§ **INSTRUCTIONS**:
1. In the article about UNLV's Latinx Scholars Day, can you edit the passage that begins at the words "Gaspar de Alba, born" and stops after "Guadalajara in Mexico." so that "El Paso" becomes "San Antonio"?
2. Can you pick up the article about UNLV's Latinx Scholars Day after its last sentence and continue writing it?

[PASSAGE SHOWN]

March 19, 2019 - 7:25 pm
About 240 Latinx — a gender-neutral term for people of Latin American descent — juniors in Clark County schools stood when Dr. Mario Gaspar de Alba asked how many planned to go to college.
About half stayed standing when he asked how many would be first-generation college students, and only a few sat down when Gaspar de Alba asked how many had siblings who had gone to college. He applauded them, calling them “trailblazers.”
Gaspar de Alba, associate dean for diversity and inclusion at the UNLV School of Medicine, told the students about his path to become the doctor and associate dean he is today.
His talk was part of UNLV’s annual Latinx Scholars Day on March 8. The day started with Gaspar de Alba’s speech at the UNLV student union theater, after which the students — visiting from Clark, Canyon Springs and Las Vegas high schools and Equipo Academy — toured the campus.
“It was a longer road to get (through school),” Gaspar de Alba said. “I didn’t ask the right questions. I didn’t let people help me.”
Gaspar de Alba told the students to do the opposite. His first lesson was, “dream big.”
“I say that because I had no business thinking I could become a doctor,” Gaspar de Alba said. “It was just something I thought would be cool and it worked out.”
Gaspar de Alba, born and raised in El Paso, Texas, told his parents he wanted to go to college. After graduating from Brigham Young University and waiting a year, Gaspar de Alba attended Universidad Autonoma de Guadalajara in Mexico.

[/PASSAGE SHOWN]
[EXCERPTED RECORDS]

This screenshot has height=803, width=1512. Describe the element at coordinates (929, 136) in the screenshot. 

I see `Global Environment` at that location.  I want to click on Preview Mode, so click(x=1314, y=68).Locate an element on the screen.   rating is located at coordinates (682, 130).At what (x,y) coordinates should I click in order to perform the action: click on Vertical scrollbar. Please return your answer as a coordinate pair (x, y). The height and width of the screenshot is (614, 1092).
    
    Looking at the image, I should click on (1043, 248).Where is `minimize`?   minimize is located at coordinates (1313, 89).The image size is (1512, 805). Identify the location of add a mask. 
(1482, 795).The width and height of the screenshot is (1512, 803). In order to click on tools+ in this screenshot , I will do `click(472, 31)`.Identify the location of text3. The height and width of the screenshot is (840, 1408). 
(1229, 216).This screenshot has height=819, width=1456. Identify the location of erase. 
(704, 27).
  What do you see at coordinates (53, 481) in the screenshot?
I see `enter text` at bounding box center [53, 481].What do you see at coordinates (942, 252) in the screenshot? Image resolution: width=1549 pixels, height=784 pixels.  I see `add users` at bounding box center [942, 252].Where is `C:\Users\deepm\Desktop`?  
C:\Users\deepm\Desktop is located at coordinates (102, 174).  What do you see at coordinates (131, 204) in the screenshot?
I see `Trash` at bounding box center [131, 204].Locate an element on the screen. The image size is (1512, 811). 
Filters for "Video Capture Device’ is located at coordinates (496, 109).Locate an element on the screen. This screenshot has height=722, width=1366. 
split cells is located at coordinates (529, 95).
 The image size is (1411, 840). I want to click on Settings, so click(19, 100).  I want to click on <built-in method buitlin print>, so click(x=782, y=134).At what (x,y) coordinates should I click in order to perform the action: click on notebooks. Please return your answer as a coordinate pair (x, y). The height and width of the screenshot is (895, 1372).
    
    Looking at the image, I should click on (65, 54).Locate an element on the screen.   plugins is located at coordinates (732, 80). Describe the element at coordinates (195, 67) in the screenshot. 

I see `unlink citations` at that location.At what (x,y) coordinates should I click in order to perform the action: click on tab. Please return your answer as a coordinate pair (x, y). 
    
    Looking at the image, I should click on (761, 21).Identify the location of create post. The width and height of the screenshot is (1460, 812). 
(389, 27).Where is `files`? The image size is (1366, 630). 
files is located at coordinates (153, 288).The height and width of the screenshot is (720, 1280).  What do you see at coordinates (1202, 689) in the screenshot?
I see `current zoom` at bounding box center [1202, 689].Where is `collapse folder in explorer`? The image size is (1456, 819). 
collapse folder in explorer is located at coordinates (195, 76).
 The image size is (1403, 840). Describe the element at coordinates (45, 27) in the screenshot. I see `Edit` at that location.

[/EXCERPTED RECORDS]

§ **RESPONSES FOR EACH TASK**:
1.
Gaspar de Alba, born and raised in San Antonio, Texas, told his parents he wanted to go to college. After graduating from Brigham Young University and waiting a year, Gaspar de Alba attended Universidad Autonoma de Guadalajara in Mexico.

2.
Gaspar de Alba found his true passion while completing a developmental behavioral fellowship at the University of North Carolina.
As part of the UNLV School of Medicine’s diversity mission, Gaspar de Alba said, it is looking for Hispanic students. He said that of the 120 students in the program, 23 percent are Hispanic.
About 30 students stood when Gaspar de Alba asked how many wanted to go to medical school. Jazlyn Salvador, 15, was one of those students.
Salvador, a Canyon Springs student, said she wanted to become a nurse.
“(Latinx students) don’t have a lot of advantages, but if we try hard enough we can do whatever we want to do,” she said.
Salvador said she was especially excited to hear UNLV’s medical school was dedicated to accepting more Hispanic students.
“It is promising,” she said. “We have more of a chance now.”
Gaspar de Alba asked the students how many often had to translate for their parents and grandparents during doctor visits; several raised their hands.
“If we can pull students who speak Spanish, that helps the patient, improves patient care and makes people more comfortable,” he said.